The founders and top executives of successful companies typically opt to receive most of their income in the form of stock, which allows them to decide how much income to realise each year, leaving most of it untaxed. Often they can avoid selling and instead borrow against their assets to finance their lifestyles.
For example, Tesla chief executive Musk has said he receives basically no cash salary from the electric vehicle maker or his other companies. When Musk bought Twitter, now X, for US$44b in 2022, he funded US$13b of the transaction with bank loans, partly secured against Tesla stock.
Musk criticised the tax proposals when they were first floated by the Democrats in 2021. He replied to a post on Twitter that protested the tax, saying: “Exactly. Eventually, they run out of other people’s money and then they come for you.”
Musk and Andreessen are among a handful of wealthy technology executives who have voiced their support for Trump to win the 2024 election in recent weeks.
Elsewhere in the tech industry, founders of successful start-ups and their investors would be taxed on large increases in the value of their equity in the company through private share transactions, even when they have not bought or sold shares.
Stripe, a Dublin- and San Francisco-based payments start-up, surged in value from US$36b to US$95b between 2020 and 2021 during a series of fundraising rounds. Hypothetically, if an individual investor owned 10% of Stripe’s preferred stock during that period, they would owe as much as US$1.5b in taxes for the year under the Harris proposal. Stripe’s founders, Patrick and John Collison, own about 10% of the common stock, which trades at a discount to the headline preferred price. Its value has also fluctuated. A rise in value could lead to a hefty tax bill.

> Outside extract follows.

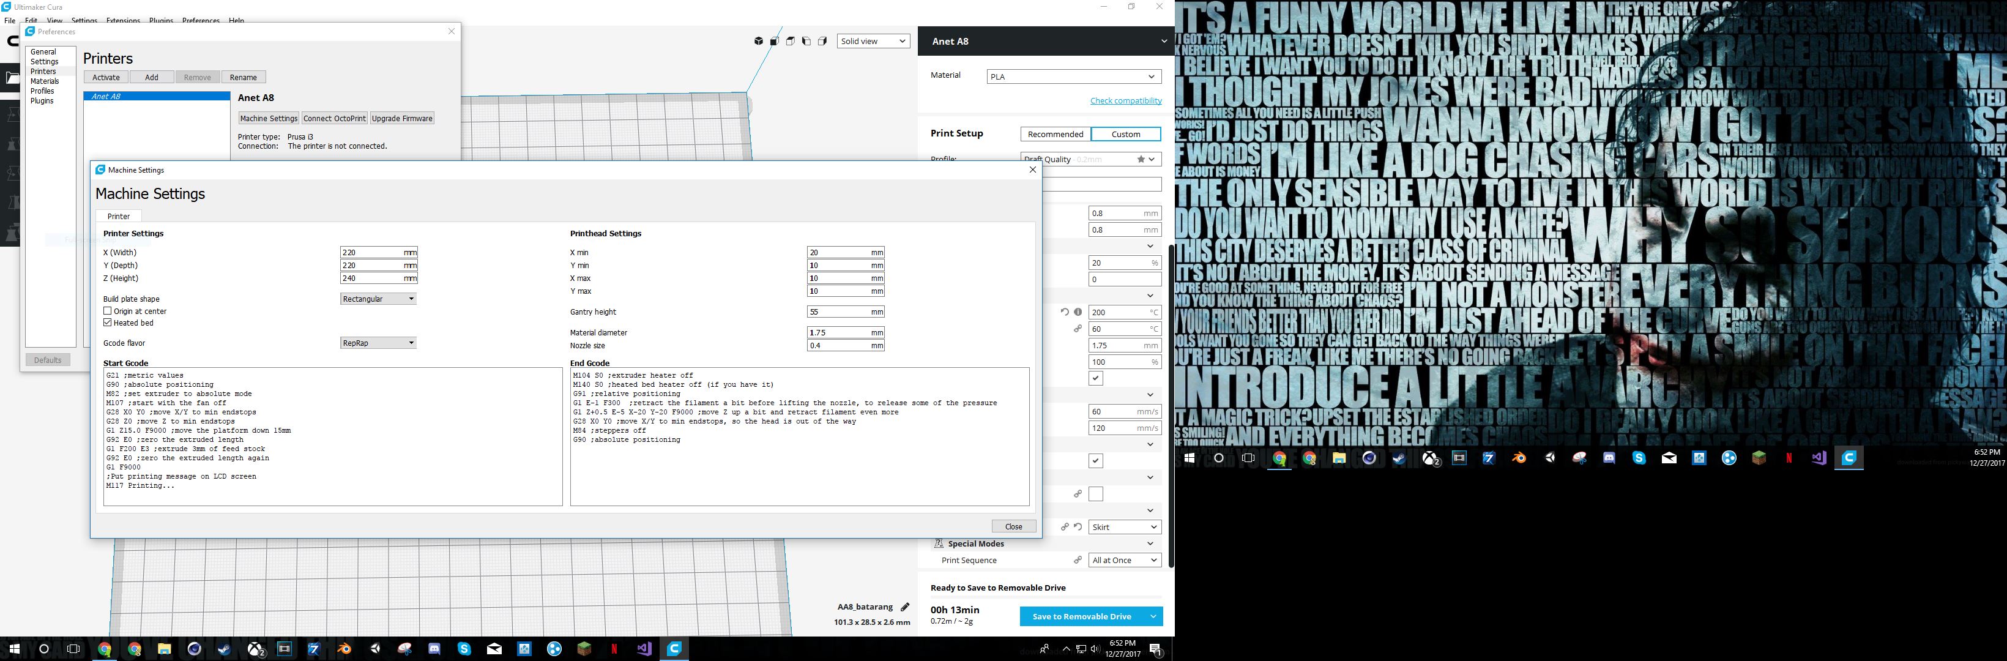Click the front camera view icon
This screenshot has width=2007, height=661.
774,41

Complicating matters, Stripe’s valuation has dropped to US$70b. In such a scenario, owners of its stock could potentially claim a tax refund on the loss in value, as the proposals allow the tax to be paid over nine annual instalments.

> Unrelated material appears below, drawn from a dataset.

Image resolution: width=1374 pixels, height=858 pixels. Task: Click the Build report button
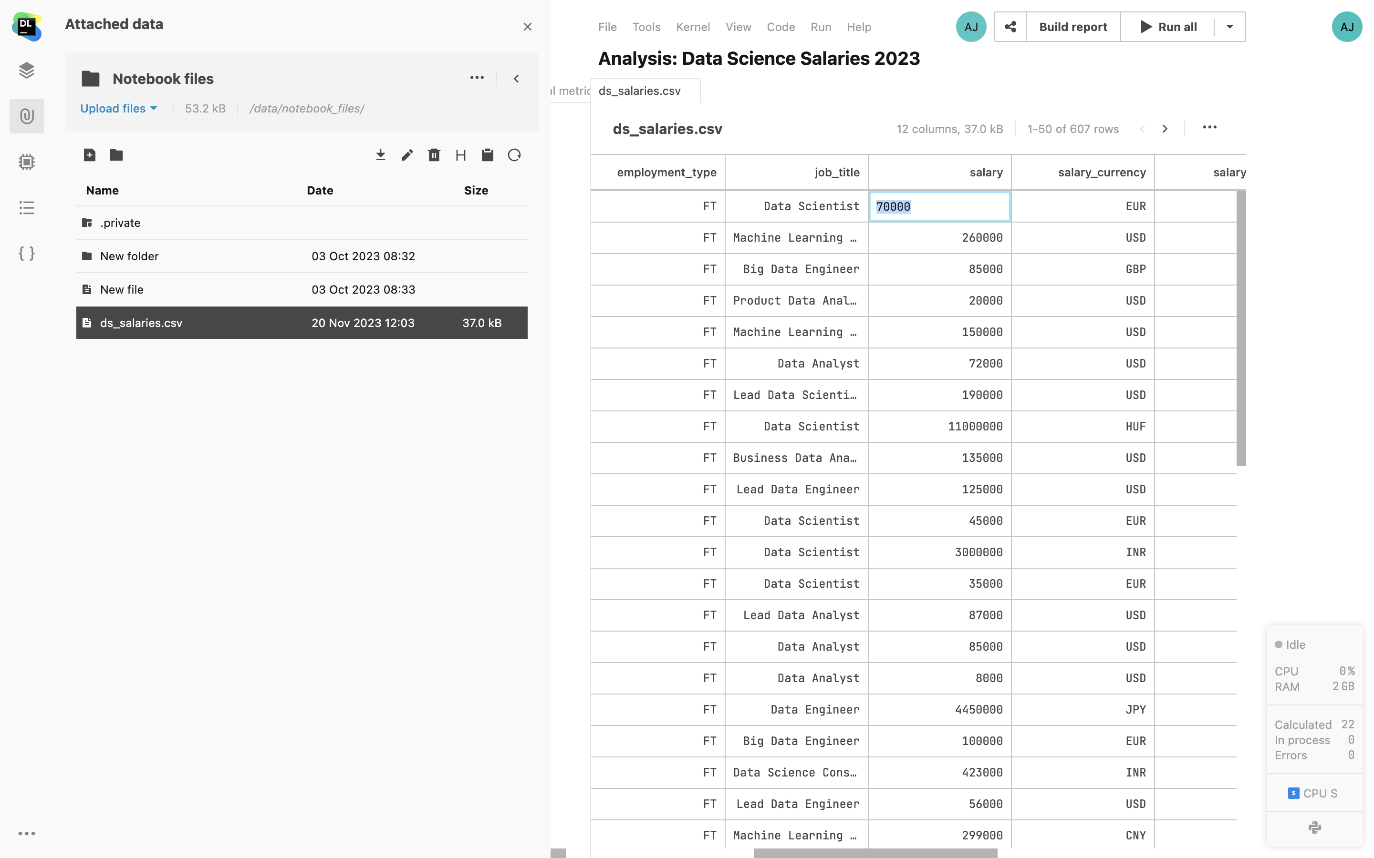pyautogui.click(x=1073, y=27)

“There’s definitely a visceral reaction to the idea that you could be a founder of a start-up and have stock in a company that is illiquid, and be successful enough that you have a huge gain in the stock on paper, and as a result be left with dry income you have to pay tax on without any realistic way of getting liquidity,” said Scott Blumenkranz, a partner in the Silicon Valley office of Freshfields.
Paradoxically, the tax could even disincentivise founders from taking their company public if it is valued lower as a private company than it would be on the stock market.
Start-up investors at venture capital firms would be captured by the tax proposal if their individual carried interest — the main component of remuneration in investment firms — is greater than US$100m. Carried interest is a performance fee that pays partners with a percentage of the fund’s profits, usually about 20%.
Peter Hébert, a co-founder of Lux Capital, said the number of venture capital partners in Silicon Valley who would be affected is “not zero”.
“There will be [general partners of VC firms] that earn over US$100m in carried interest,” he said, but added that the tax proposals were an “illogical policy that has a very low likelihood of being enacted”.